* Activity: Would you please return only the lines from the one with "Click the X at the title bar corner" through the last line of the records below, leaving the pictures out?

[Collected data entries]
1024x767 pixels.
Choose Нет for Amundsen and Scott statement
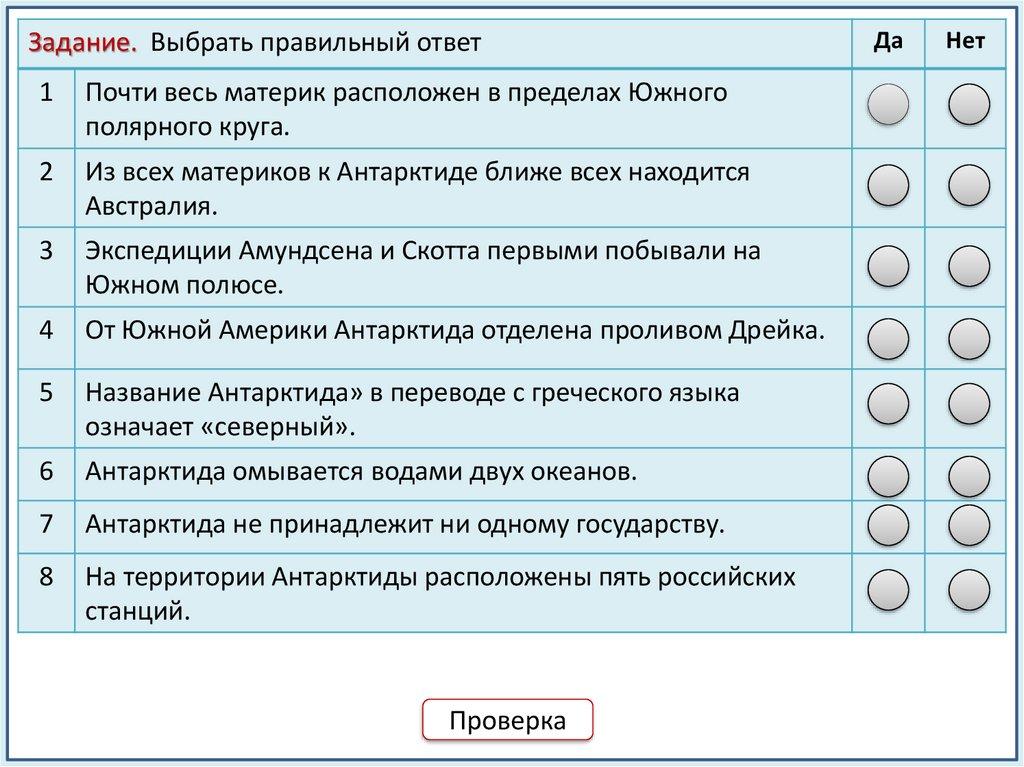(x=968, y=265)
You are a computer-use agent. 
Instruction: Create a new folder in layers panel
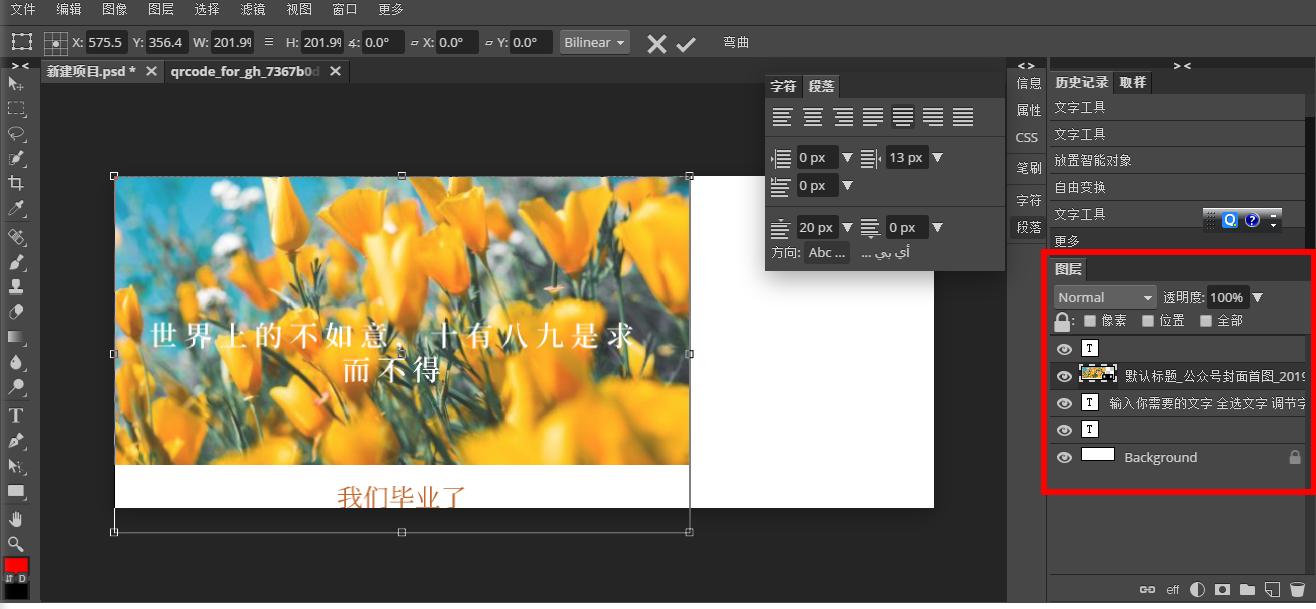click(x=1247, y=590)
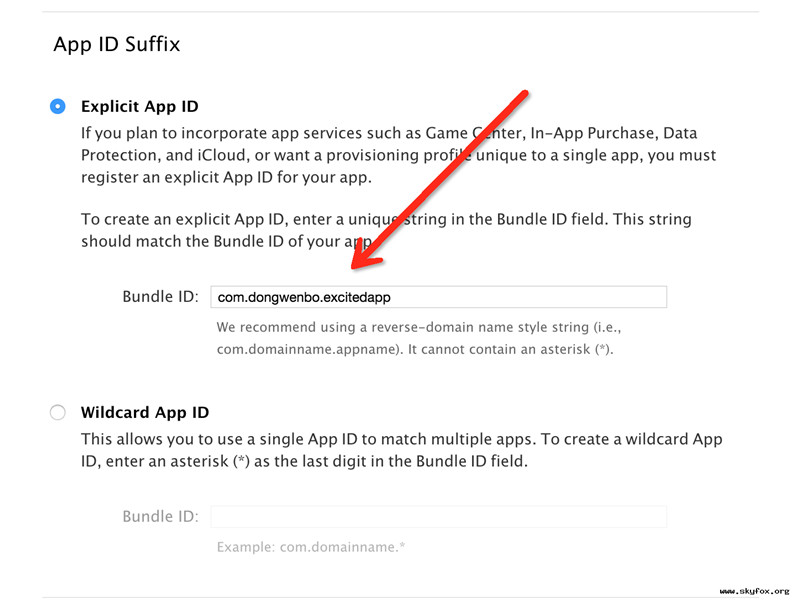Click the "Explicit App ID" bold label
Image resolution: width=800 pixels, height=600 pixels.
(x=140, y=107)
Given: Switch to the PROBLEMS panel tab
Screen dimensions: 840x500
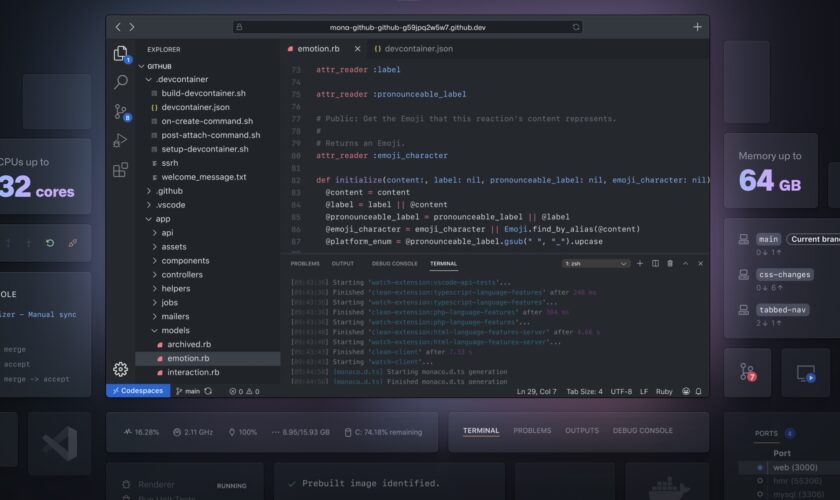Looking at the screenshot, I should pyautogui.click(x=305, y=264).
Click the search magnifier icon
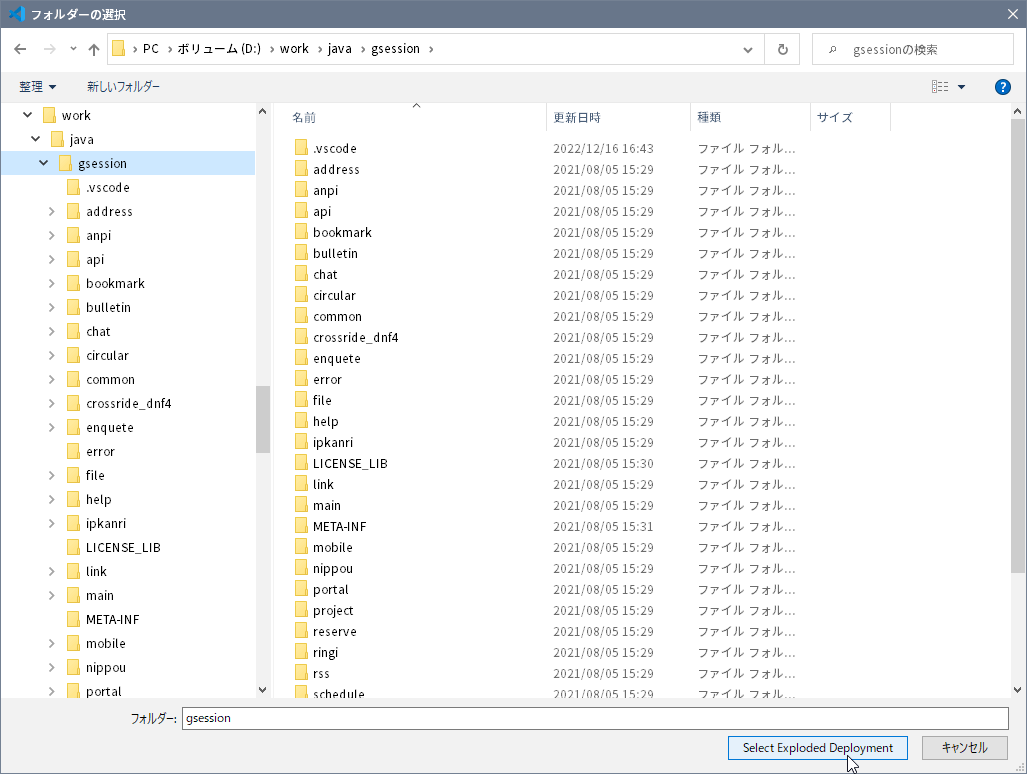1027x774 pixels. point(832,49)
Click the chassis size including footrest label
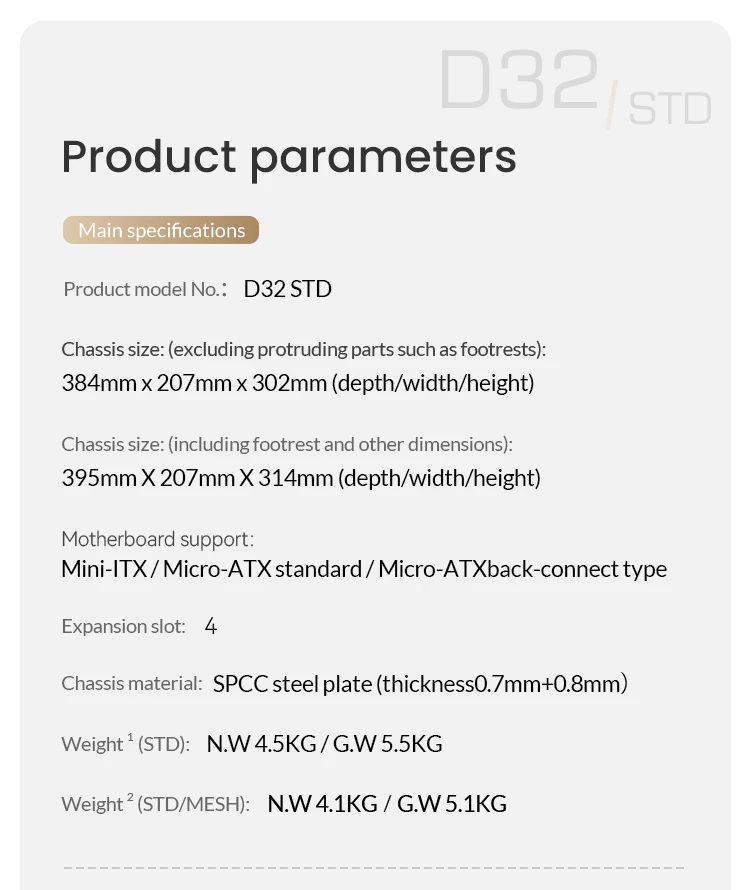The image size is (750, 890). click(x=287, y=444)
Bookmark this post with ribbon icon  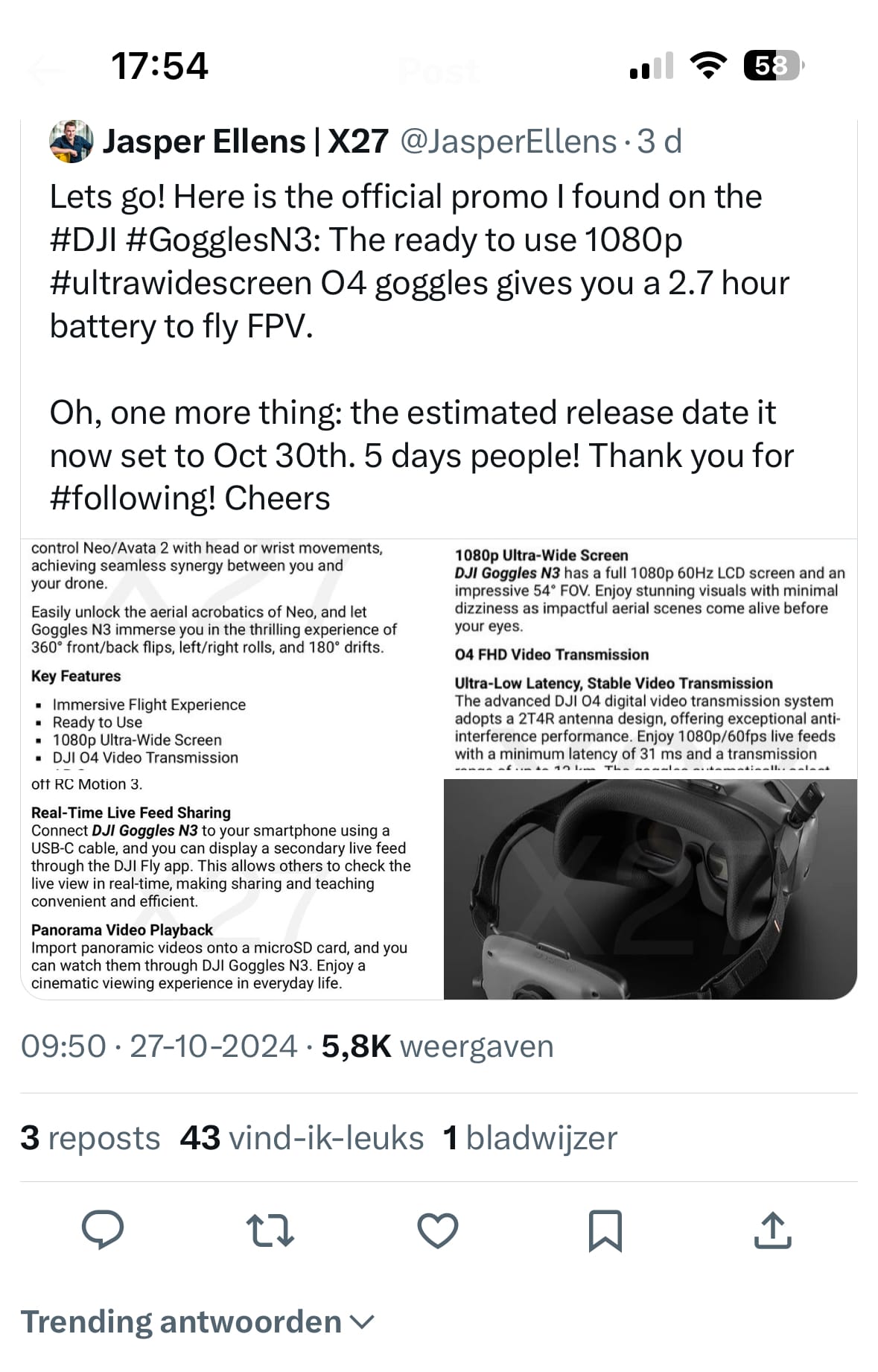605,1230

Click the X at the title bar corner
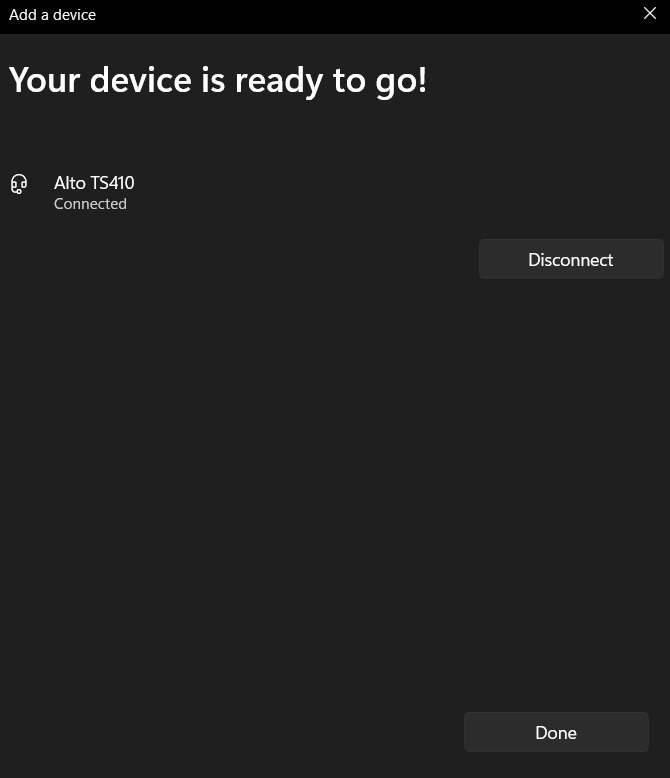(650, 13)
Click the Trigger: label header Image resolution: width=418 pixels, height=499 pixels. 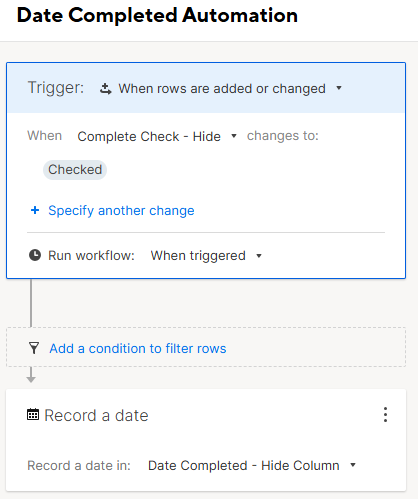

* Written response:
Click the X at the title bar corner
(650, 13)
Click the Trigger: label header Image resolution: width=418 pixels, height=499 pixels. 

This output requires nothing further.